"Et le poisson, c'est seulement pour manger", sourit l'ancien guide touristique de 26 ans, un tee-shirt sur la tête pour se protéger du soleil. "Tu ne peux même pas le vendre, il n'y a pas de touristes. Il faut faire autre chose".
La vie paraît s'être arrêtée à Tarrafal, principale station balnéaire de l'île de Santiago, qui abrite la capitale Praia. Avant la pandémie, des dizaines de milliers de visiteurs venaient chaque année profiter de ses eaux turquoise et de son sable blanc, surtout en fin et tout début d'année. Les plus courues des dix îles de l'archipel, à 600 km et une heure du Sénégal, étaient prises d'assaut.
Les rues de Tarrafal sont désertes. Une poignée d'habitants sont assis à l'ombre d'un coin de rue. Sur la plage bordée de palmiers, seules bronzent les barques multicolores des pêcheurs.
Réputé pour ses côtes bercées par l'Atlantique et ses montagnes d'origine volcanique, le Cap-Vert est très dépendant du tourisme qui représente 25% de son PIB.
Si la pandémie a eu des effets sanitaires relativement contenus (19.780 cas de contamination et 188 décès), l'annulation des vols internationaux a mis à terre l'activité. Après des années de croissance (5,7% en 2019 et 4,5% en 2018), l'ancienne colonie portugaise, citée en exemple pour son dynamisme, a accusé en 2020 une récession historique de 14,8%. La majorité des hôtels a fermé et les touristes ont disparu. Beaucoup de Cap-Verdiens ont perdu leur travail.
"Plus de quoi vivre"
Les enjeux de l'économie et du tourisme seront au cœur des législatives qui se tiennent dimanche, dans un scrutin à l'issue incertaine.
Sur la place centrale pavée de motifs noirs et blancs typiques du Portugal trône la cabane de l'office du tourisme. Entouré de cartes postales, un homme aux dreadlocks et à la croix égyptienne en or raconte avoir perdu 80% de ses revenus.
Chaque soir, Silvio Antonio Lopes Borges, employé à la mairie, s'introduit avec son fils de deux ans dans la crèche qu'il ne peut plus payer. "On joue ensemble, au moins il est content", raconte l'ancien guide touristique de 32 ans. "En plus, c'est gratuit".

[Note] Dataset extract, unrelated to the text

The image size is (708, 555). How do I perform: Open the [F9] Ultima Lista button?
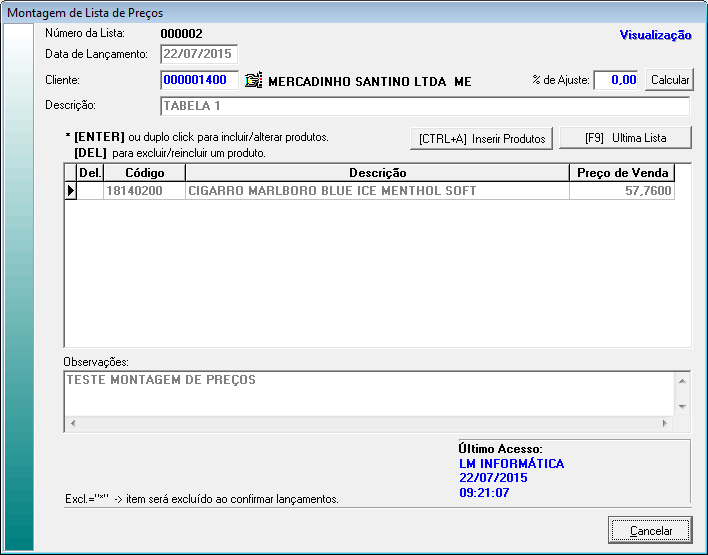624,138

"Avant, je pouvais économiser. Aujourd'hui, ça ne me suffit pas pour vivre", se lamente-t-il.
En 2019, l'archipel a accueilli près de 800.000 touristes, dont 80.000 sur l'île de Santiago, des Européens pour la plupart, faisant plus que doubler la population du Cap-Vert (550.000 habitants), dit Eugênio Inocêncio, président de l'Association de tourisme de Santiago.

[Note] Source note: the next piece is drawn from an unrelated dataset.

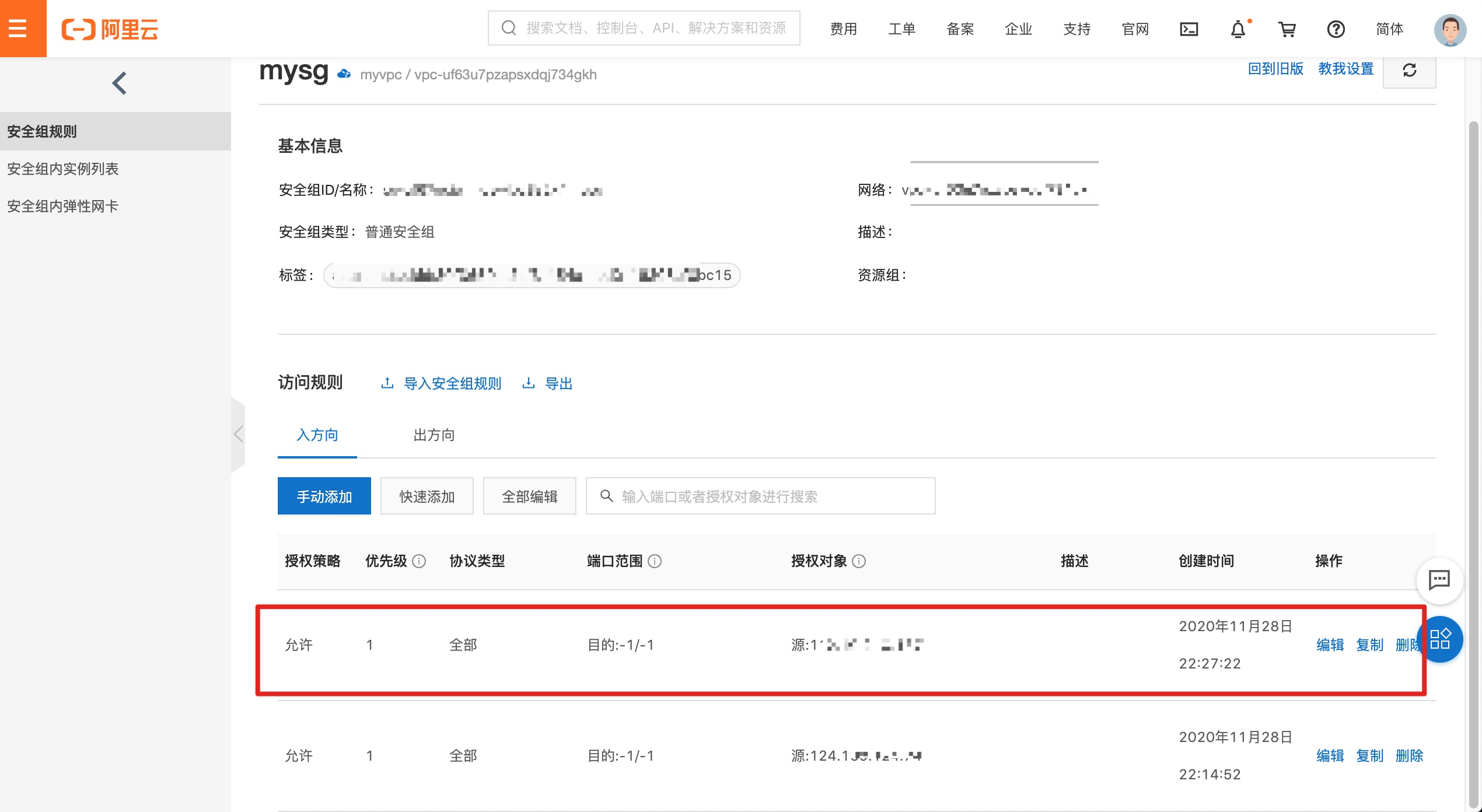The height and width of the screenshot is (812, 1482).
Task: Open the 简体 language selector
Action: (x=1389, y=29)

"On pensait que le tourisme allait reprendre au début de l’année mais l'Europe a connu une quatrième vague de coronavirus, de telle sorte que le nombre de touristes qui arrivent au Cap-Vert est résiduel", poursuit-il.
Diversifier
Depuis la terrasse de son hôtel, Maya Duarte a une vue imprenable sur la montagne Monte Graciosa qui plonge dans l'océan. L'inauguration de l'établissement, prévue en décembre, a été reportée à février, puis à nouveau, pour avoir lieu tout récemment.
A 25 ans, la directrice du Pensao Por Do Sol sait qu'elle prend un risque: "On est inquiet, on a peur de rester ouvert et de ne pas avoir de recettes, de ne pas avoir de quoi payer le personnel".

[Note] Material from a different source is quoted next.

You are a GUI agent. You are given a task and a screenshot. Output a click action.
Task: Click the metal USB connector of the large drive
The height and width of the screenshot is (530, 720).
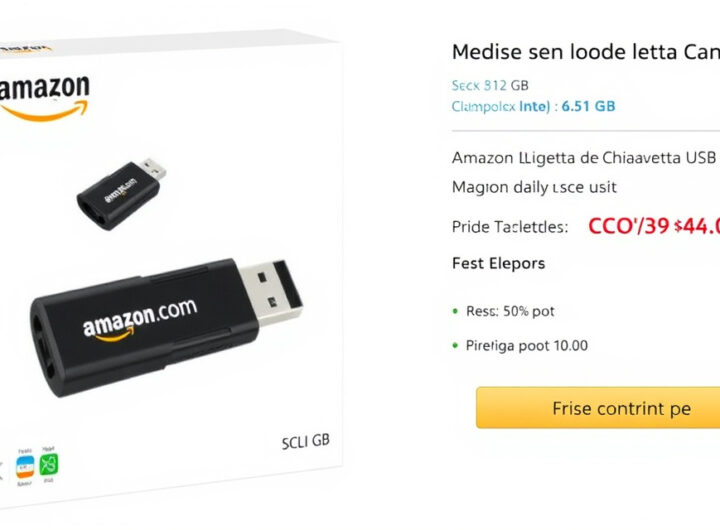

Pour elle, une seule solution: promouvoir le tourisme interne. "On ne peut pas attendre seulement que les Européens arrivent ici, on doit investir localement".
Pauvre en eau douce et en terres arables, le Cap-Vert importe 90% de ce qu'il consomme. Ses principaux partenaires sont l'Espagne, le Portugal et l'Italie, selon les données de l'Institut national des statistiques.
La pandémie a rappelé combien l'économie cap-verdienne est dépendante de l'Europe, non seulement pour le tourisme, mais aussi pour le commerce, explique l'économiste José Agnelo Sanches.
"La diversification de l'économie est la voie à suivre", dit-il. Le pays doit mieux s'intégrer avec ses partenaires africains pour réduire sa dépendance vis-à-vis de l'Europe, et "il faut d'autres secteurs forts comme l'agriculture et la pêche par exemple", assure-t-il.